Extrait du texte >>
##########

Aimeho i te Raravaru (1948-2013)

Par Jean-Loup Ra'i-Atea Pambrun (en souvenir de tes camarades de lutte du Comite Opuhara)

 

P tit Louis Aimeho Jacquess, Jmarc

 Aimeho avec P'tit Louis, Jacques Navarro et mon bien-aimé frère Jean-Marc lors du salon du Livre en 2010 à la maison de la culture de Papeete

(Photo Rai Chaze)

Notre Dame. 10 mars 2014.

Ia ora na à toi Aimeho le Conteur Poète. C'est avec beaucoup de tristesse que j'ai appris que tu venais de tirer ta révérence sans tambours ni trompettes en ce 10 mars 2013.

C'est en effet avec discrétion que tu es parti rejoindre ton meilleur ami Jean-Marc Tera'ituatini et d'autres compagnons éternels défenseurs de la culture ma'ohi : Henri Hiro, Léon Taerea, Bobby Holcomb.... J'imagine déjà les joutes verbales des uns et des autres dans une atmosphère de fête agrémentée par ton incomparable humour.

Peu de temps avant ton grand voyage nous nous étions rencontrés à Punaauia. Comme toujours ce fut un bonheur de converser avec toi. Il était convenu d'un prochain rendez-vous. Mais il faut avouer que parfois le temps est plus rapide que nos aspirations. Ceci dit l'aventure continue...... et nos esprits communiquent.... Ainsi pas plus tard que le dimanche matin du 31 mars 2013, je t'ai revu en rêve : "Nous étions à Punaauia à l'occasion d'une fête avec des amis. Puis une voiture arrive pour déposer un passager toi en l'occurrence. C'est un fait tu ne conduisais pas et donc  fidèle à ton habitude tu te faisais transporter par la première bonne âme venue. Car on ne refusait jamais de te rendre ce sympathique service. Tu arrivais donc sans prévenir en poussant tes inimitables harangues propices à la fête et ce jusqu'à tard dans la nuit".

##########

Entrées de données enregistrées
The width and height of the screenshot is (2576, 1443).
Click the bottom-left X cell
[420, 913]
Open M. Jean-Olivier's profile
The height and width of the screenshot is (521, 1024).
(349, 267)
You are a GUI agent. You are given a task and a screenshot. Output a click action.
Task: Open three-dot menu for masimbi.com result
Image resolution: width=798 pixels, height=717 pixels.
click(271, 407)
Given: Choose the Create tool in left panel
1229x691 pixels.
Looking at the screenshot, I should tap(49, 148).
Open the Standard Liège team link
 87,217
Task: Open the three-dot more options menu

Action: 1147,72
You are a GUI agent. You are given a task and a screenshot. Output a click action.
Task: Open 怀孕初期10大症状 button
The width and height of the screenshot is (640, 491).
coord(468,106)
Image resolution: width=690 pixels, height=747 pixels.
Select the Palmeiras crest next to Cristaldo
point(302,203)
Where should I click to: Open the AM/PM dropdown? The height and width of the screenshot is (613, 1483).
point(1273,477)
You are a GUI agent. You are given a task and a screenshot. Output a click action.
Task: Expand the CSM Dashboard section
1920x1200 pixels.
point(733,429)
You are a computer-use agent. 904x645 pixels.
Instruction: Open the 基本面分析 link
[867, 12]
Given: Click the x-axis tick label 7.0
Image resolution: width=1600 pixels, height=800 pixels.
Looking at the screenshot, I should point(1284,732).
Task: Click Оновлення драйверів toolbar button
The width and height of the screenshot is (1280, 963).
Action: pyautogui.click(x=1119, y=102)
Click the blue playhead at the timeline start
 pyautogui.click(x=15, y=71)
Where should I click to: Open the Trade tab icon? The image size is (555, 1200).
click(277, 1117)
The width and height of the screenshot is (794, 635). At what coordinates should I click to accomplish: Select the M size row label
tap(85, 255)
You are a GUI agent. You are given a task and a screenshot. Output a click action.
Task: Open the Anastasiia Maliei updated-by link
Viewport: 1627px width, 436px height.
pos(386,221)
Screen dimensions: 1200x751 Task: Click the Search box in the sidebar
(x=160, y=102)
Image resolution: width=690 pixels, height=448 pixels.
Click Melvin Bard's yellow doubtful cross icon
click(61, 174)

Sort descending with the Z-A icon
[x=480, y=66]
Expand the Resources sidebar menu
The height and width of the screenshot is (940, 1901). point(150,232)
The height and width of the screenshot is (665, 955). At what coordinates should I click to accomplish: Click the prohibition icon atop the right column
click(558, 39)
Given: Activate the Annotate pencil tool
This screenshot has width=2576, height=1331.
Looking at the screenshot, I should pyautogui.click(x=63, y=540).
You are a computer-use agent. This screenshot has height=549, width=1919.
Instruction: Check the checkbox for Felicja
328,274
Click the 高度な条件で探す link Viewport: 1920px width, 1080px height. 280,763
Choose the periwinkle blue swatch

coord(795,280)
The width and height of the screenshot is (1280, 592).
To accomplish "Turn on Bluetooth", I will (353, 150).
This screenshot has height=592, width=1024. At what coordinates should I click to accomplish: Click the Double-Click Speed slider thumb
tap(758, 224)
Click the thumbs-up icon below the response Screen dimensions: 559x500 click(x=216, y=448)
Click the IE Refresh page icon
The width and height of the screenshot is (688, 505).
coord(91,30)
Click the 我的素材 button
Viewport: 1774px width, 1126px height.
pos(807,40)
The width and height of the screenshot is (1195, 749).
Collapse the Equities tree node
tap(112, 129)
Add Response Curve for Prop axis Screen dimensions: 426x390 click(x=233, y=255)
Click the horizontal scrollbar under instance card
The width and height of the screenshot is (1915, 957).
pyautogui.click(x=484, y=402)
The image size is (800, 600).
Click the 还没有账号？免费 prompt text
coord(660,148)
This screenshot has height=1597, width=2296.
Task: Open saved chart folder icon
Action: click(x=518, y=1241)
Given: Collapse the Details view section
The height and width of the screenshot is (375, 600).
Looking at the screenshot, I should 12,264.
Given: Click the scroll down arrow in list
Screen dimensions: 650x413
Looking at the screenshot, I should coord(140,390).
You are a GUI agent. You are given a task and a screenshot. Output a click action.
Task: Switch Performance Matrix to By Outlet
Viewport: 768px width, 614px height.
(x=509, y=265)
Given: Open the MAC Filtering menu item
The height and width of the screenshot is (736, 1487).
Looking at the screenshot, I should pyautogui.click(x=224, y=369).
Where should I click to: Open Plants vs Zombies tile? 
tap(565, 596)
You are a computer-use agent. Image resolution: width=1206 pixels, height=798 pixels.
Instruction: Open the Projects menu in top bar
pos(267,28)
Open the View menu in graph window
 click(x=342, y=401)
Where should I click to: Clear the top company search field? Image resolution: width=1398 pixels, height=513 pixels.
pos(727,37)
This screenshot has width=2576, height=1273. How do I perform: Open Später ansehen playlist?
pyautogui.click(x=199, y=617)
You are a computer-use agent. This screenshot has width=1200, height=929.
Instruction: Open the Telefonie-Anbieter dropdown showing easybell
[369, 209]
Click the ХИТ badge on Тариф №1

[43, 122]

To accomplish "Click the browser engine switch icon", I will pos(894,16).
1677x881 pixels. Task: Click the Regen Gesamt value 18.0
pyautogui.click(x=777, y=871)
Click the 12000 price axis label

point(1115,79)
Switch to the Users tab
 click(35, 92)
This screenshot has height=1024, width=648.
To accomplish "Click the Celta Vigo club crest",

##########

Consignes écrites >>
1 – Traduisez en anglais la phrase suivante de l'hommage à Aimeho : « Comme toujours ce fut un bonheur de converser avec toi. »
2 – Poursuivez l'hommage à Aimeho à partir de sa dernière phrase.

Résultats des consignes >>
1 – As always, it was a joy to talk with you.

2 –
Inévitablement beaucoup de souvenirs me reviennent, car c'est une page importante de notre histoire qui s'est tournée ce jour là. Il faut dire que, avec d'autres camarades de lutte, nous te connaissions depuis 1977 époque où mon bien-aimé frère Jean-Marc Tera'ituatini était président de l'association des étudiants tahitiens de Paris et du comité Opuhara. Une folle aventure qui allait bouleverser la vie de chacun d'entre nous avec des trajectoires aux multiples rebondissements.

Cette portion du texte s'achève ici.